__TEXT__:
## begin
This model suits well for summer camps in warm conditions, and allows to block the underneath sleeping pad through a sleeve. However the pad must have more or less the dimension of the bag, or it won’t fit. The zipper is long and goes down to the feet, but doesn’t open the bag as a quilt. On one side it allows to vent well and you won’t sweat too much in the bag, but it cannot open the bag as a quilt. And that would be great in summer.
In sum, the Lost Dog 45 is a more-than-decent sleeping bag for summer nights either in a tent or under the stars. It is comparable with ultralight models for its weight and stuff size (7.5″ x 15″), and for sure very easy to place even in a little backpack. But on the other side it has little impermeability, cannot zip with a twin model to create a double bag and cannot fully serve as a quilt. Despite these limits, we consider it valuable.
Marmot Always Summer 40 – Summer sleeping bags
Weight: 1 lb 11 oz
Dimensions: fits to 5’10” – 6’6″; shoulder girth: 62 inches; hip girth: 57 inches
Temperature rating: 40°F
Pros: water resistant down filling, can open on both sides to vent, very light
The Marmot Always Summer 40 has a the minimum filling for warm temperatures, and a size to accommodate strong build people. While generally very light bags are quite tight, this model is roomy enough to move and turn freely enough inside. This model has a ripstop nylon outer shell and a 650 duck down filling. Furthermore the down is water repellent, and apports a decent impermeability. Even after five years after the purchase, it works well.
This model has a big hood to cover the head, sizeable by a draw cord. There are two zippers, the left one going to the feet and the right one shorter. If you feel too hot in the night, you can open both and fold the upper part of the upper side to vent. Also, you can take a morning coffee while in your bag with the arms and torso free. While the experience of sleeping in it is very positive, the Always Summer 40 sheds just moisture, but not rain.
The down filling resides in stretch tricot baffles, with more concentration on the front side of the bag and a less on the back side. In fact, this optimises the insulation, as well as the draft tubes behind the zippers. While it’s spacious when open, becomes very tiny in its stuff sack. Besides being a summer bag, very light and packable, the Always Summer 40 can open widely in warmer nights and avoids waking up for the heat.
## end
__TASK OBJECTIVE__:
Copy the sleeping bag review word for word from "This model has a big" to "for the heat.".

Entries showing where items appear
## begin
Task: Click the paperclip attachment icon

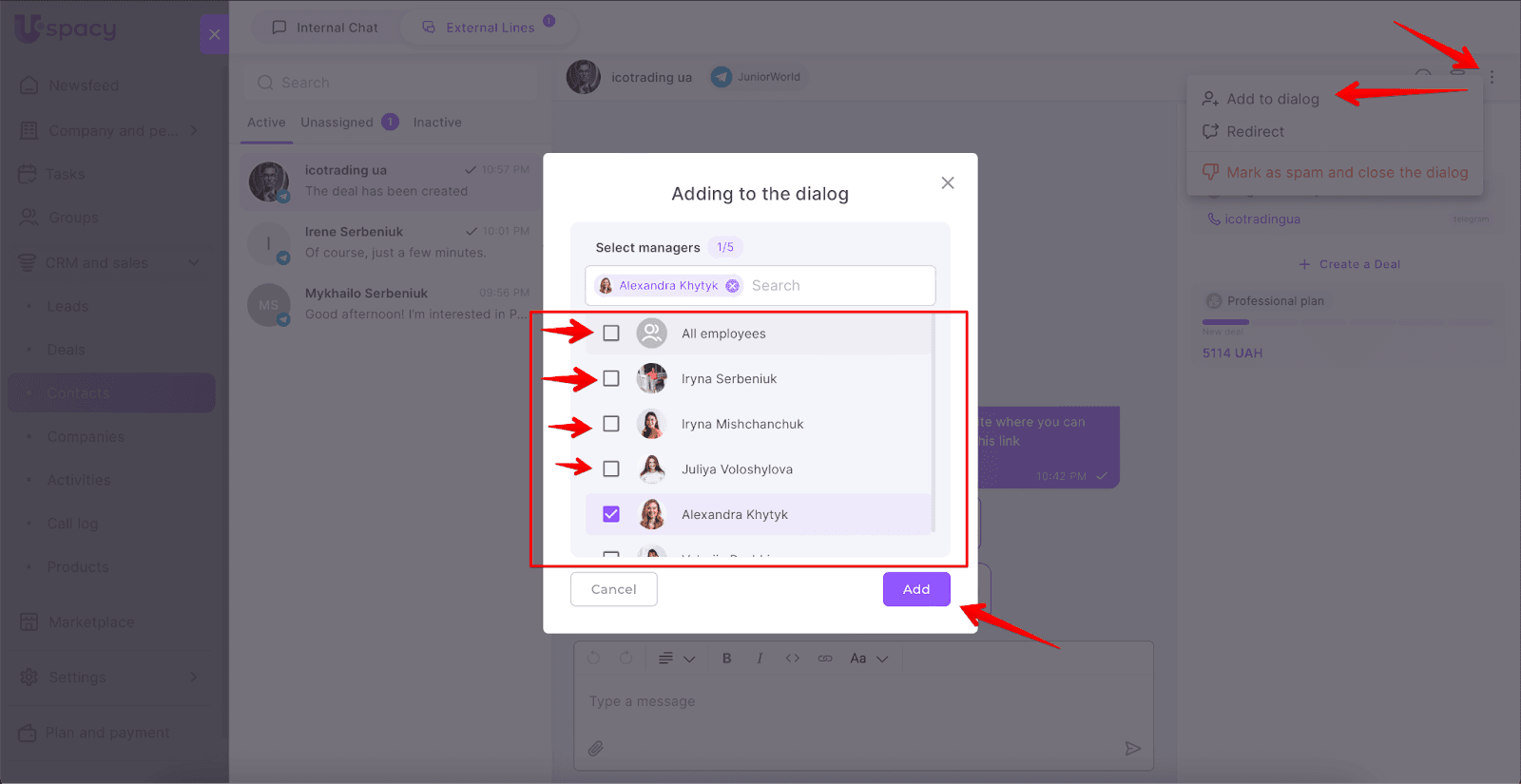Action: click(595, 748)
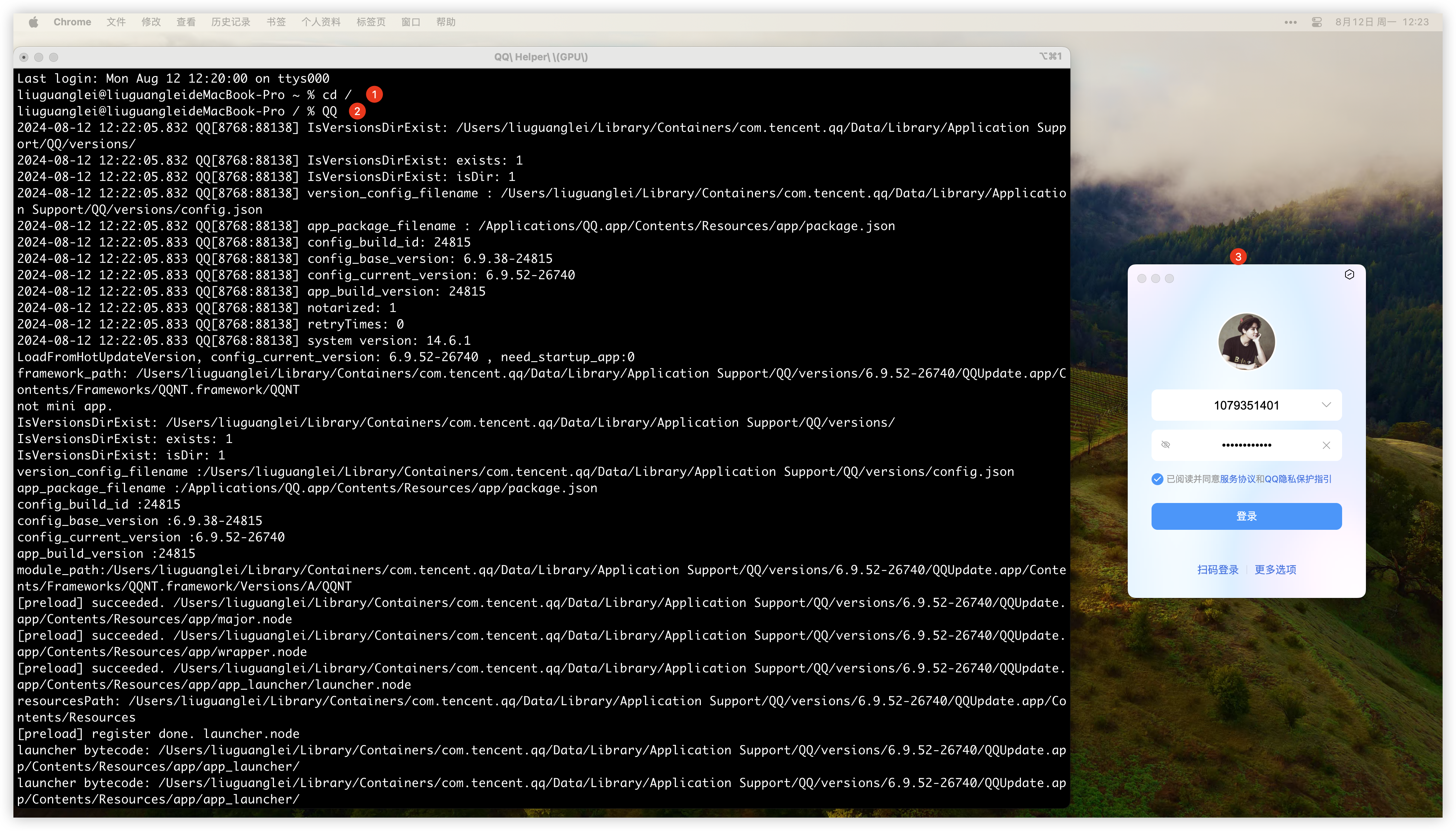Click the password input field
The height and width of the screenshot is (831, 1456).
pyautogui.click(x=1246, y=445)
## end
__EXPECTED ANSWER__:
This model has a big hood to cover the head, sizeable by a draw cord. There are two zippers, the left one going to the feet and the right one shorter. If you feel too hot in the night, you can open both and fold the upper part of the upper side to vent. Also, you can take a morning coffee while in your bag with the arms and torso free. While the experience of sleeping in it is very positive, the Always Summer 40 sheds just moisture, but not rain.
The down filling resides in stretch tricot baffles, with more concentration on the front side of the bag and a less on the back side. In fact, this optimises the insulation, as well as the draft tubes behind the zippers. While it’s spacious when open, becomes very tiny in its stuff sack. Besides being a summer bag, very light and packable, the Always Summer 40 can open widely in warmer nights and avoids waking up for the heat.